Teheran (AFP) Irans Außenminister: US-Truppenaufstockung ist eine "Gefahr" für den Frieden

Irans Außenminister Sarif. Quelle: AFP/Archiv/Kazuhiro NOGI (Foto: AFP/Archiv/Kazuhiro NOGI)Irans Außenminister Sarif. Quelle: AFP/Archiv/Kazuhiro NOGI (Foto: AFP/Archiv/Kazuhiro NOGI)

Iran soll der Gefahr "entgegentreten"

Der iranische Außenminister Mohammed Dschawad Sarif hat die geplante Aufstockung der US-Truppen im Nahen Osten als "Gefahr" für den internationalen Frieden bezeichnet. "Die verstärkte US-Präsenz in unserer Region ist sehr gefährlich und eine Gefahr für den internationalen Frieden und die internationale Sicherheit", sagte Sarif am Samstag der staatlichen Nachrichtenagentur Irna. Dieser Gefahr müsse der Iran "entgegentreten".

US-Präsident Donald Trump hatte am Freitag angekündigt, vor dem Hintergrund der zuletzt verschärften Spannungen mit dem Iran rund 1500 zusätzliche Soldaten in den Nahen Osten zu entsenden. Sie sollten dort vorwiegend "schützende" Aufgaben übernehmen, sagte Trump.

Die US-Regierung hatte in den vergangenen Wochen wiederholt vor einer akuten "Bedrohung" für ihre Truppen in der Region gewarnt.
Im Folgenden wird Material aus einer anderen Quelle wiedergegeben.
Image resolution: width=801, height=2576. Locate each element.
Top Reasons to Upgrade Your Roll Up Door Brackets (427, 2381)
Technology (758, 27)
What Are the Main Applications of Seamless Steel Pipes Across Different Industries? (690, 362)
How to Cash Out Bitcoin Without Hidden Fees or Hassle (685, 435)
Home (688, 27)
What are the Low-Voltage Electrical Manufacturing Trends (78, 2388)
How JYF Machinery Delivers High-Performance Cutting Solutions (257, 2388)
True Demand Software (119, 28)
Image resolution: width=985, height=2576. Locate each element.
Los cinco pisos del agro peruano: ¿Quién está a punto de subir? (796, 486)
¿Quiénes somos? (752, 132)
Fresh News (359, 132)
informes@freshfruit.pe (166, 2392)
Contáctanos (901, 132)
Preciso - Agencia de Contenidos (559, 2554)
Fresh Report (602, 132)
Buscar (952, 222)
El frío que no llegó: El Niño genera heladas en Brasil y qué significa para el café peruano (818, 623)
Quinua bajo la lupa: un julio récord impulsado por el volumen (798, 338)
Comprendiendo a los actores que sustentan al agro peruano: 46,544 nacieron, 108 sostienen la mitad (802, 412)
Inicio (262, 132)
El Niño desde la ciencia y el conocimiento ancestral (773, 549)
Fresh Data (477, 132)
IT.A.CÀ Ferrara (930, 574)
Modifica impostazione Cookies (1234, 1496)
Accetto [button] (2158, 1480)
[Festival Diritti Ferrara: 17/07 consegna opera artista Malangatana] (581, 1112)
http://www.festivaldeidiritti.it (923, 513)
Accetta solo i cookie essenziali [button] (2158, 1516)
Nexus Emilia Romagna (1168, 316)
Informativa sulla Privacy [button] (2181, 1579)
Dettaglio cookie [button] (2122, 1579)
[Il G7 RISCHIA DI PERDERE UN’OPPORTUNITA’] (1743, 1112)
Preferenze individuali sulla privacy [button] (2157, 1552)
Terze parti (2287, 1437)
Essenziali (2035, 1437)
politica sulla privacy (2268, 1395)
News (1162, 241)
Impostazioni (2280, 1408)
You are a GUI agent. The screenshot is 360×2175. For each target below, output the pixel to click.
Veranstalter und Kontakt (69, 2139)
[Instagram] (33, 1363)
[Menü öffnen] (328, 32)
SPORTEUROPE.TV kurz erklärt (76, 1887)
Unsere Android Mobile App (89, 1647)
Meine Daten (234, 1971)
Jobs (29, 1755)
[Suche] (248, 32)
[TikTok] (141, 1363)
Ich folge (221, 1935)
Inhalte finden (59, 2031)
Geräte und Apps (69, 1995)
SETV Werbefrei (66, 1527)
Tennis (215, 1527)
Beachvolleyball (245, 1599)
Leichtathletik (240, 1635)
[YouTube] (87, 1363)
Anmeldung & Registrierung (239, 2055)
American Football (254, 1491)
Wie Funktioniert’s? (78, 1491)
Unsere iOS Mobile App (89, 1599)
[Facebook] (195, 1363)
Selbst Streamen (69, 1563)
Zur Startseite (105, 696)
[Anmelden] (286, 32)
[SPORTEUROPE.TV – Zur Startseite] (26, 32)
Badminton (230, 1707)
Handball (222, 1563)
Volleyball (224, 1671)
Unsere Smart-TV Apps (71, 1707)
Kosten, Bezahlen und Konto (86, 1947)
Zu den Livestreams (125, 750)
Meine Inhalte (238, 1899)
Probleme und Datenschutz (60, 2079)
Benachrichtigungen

Nach Angaben von Regierungsvertretern in Washington soll diese Gefahr von irakischen Milizen ausgehen, die von den iranischen Revolutionsgarden befehligt würden.

Derzeit sind im Nahen und Mittleren Osten zwischen 60.000 und 80.000 Soldaten stationiert. Die von Trump genannte Zahl der Soldaten, die zusätzlich entsandt werden sollen, liegt aber unter den Zahlen, die in den vergangenen Tagen in US-Medienberichten genannt wurden. Darin war von bis zu 10.000 Soldaten die Rede.

Trump hatte dem Iran vor einigen Tagen mit der Vernichtung des Landes gedroht. "Wenn der Iran kämpfen will, wird dies das offizielle Ende des Iran sein. Bedroht nie wieder die USA", schrieb Trump bei Twitter.

Unter Verweis auf die "Bedrohung" durch den Iran hatte die US-Regierung bereits Anfang Mai einen Flugzeugträger, eine Bomberstaffel und eine Luftabwehrbatterie in die Golfregion verlegt. Zudem verschärfte sie die gegen den Iran verhängten Wirtschaftssanktionen.